For most of my career, I focused on understanding the workings of the quantum field theories that underlie the phenomena of particle physics. This led me to study issues in string theory (the construction of conformal field theories corresponding to solitons of various kinds) and in quantum gravi...
For most of my career, I focused on understanding the workings of the quantum field theories that underlie the phenomena of particle physics. This led me to study issues in string theory (the construction of conformal field theories corresponding to solitons of various kinds) and in quantum gravity (the problem of Hawking radiation and the endpoint of black hole evaporation). A side interest in the application of field theory techniques to condensed matter problems led to work on dissipative quantum mechanics and the (quantum) fracture of materials.
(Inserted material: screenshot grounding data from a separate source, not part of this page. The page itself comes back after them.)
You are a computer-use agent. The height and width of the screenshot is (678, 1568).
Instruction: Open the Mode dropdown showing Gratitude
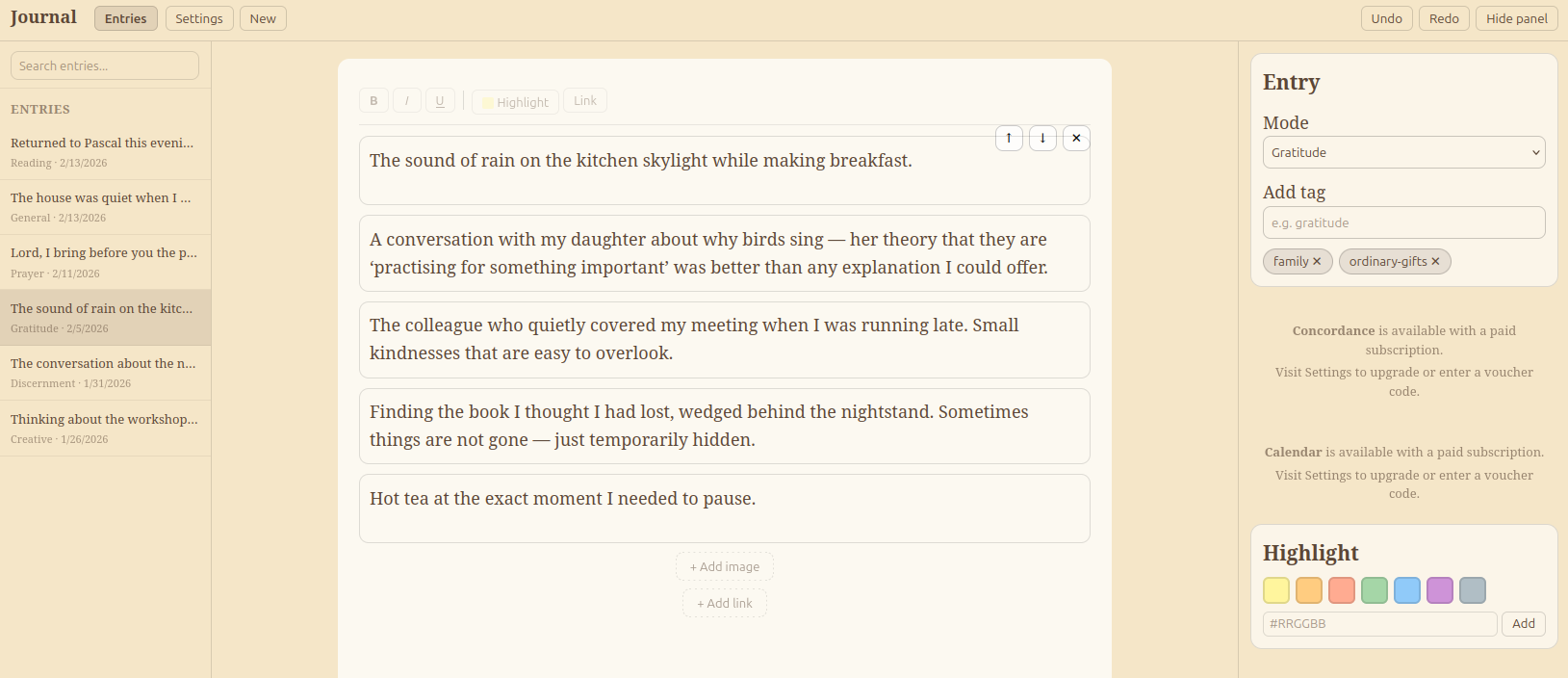pyautogui.click(x=1403, y=152)
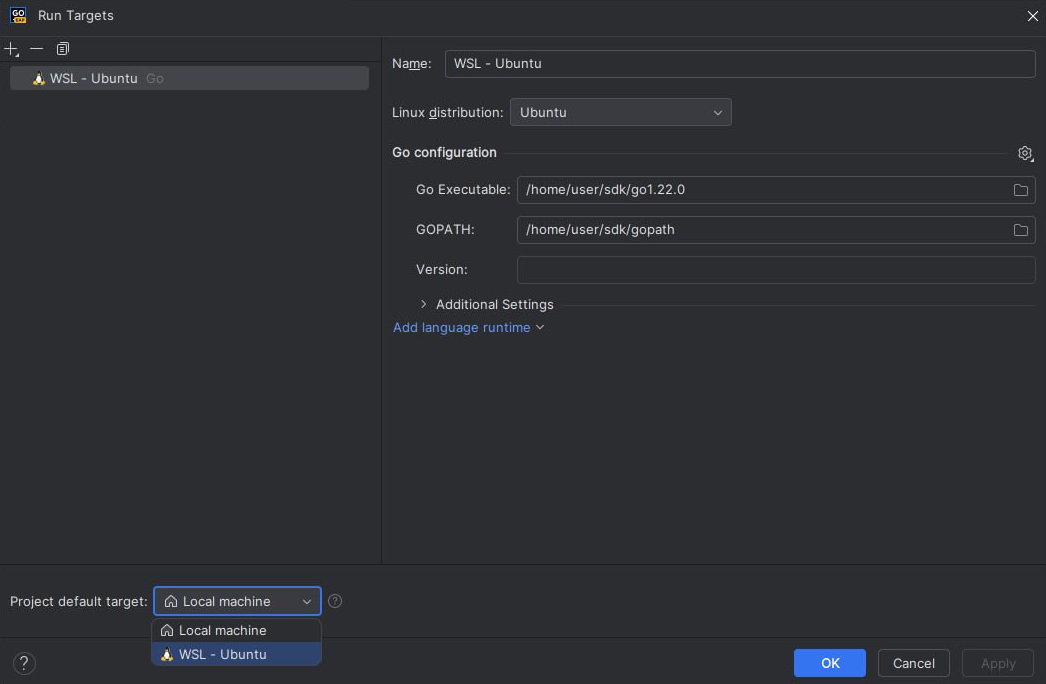1046x684 pixels.
Task: Open the Linux distribution dropdown
Action: (718, 112)
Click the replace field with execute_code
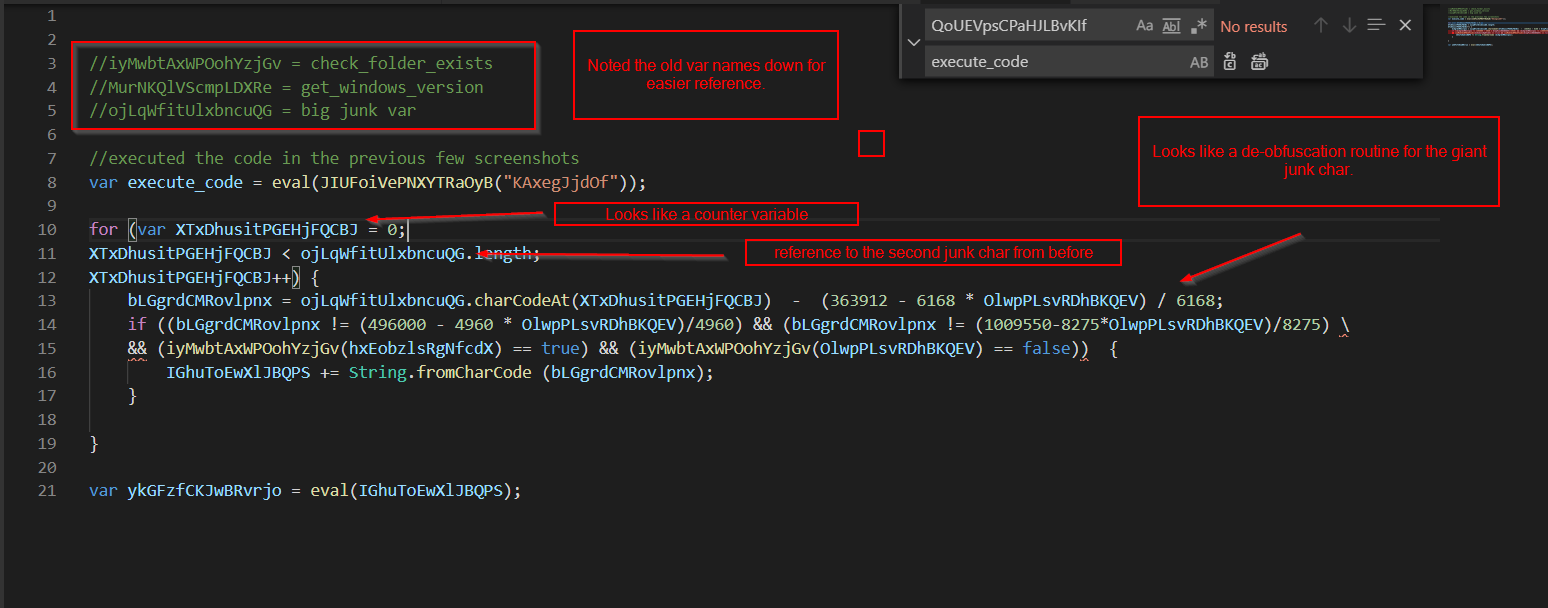This screenshot has height=608, width=1548. click(x=1050, y=62)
Over the past decade, however, my interest has shifted to theoretical problems in cellular biology. Modern biology increasingly has the ability to generate data (DNA sequence data, for one) in quantities that threaten to outrun our ability to comprehend it and use it for predictive purposes. I believe that the modeling and statistical inference approaches that are the stock in trade of physics are part of the answer to this growing problem, and I have been developing concrete examples of how this might work in problems ranging from gene regulation in bacteria to the functioning of the immune system in humans. In the process, I have become closely involved with the design and analysis of novel experiments, designed to answer unconventional, theoretically motivated, questions in biology.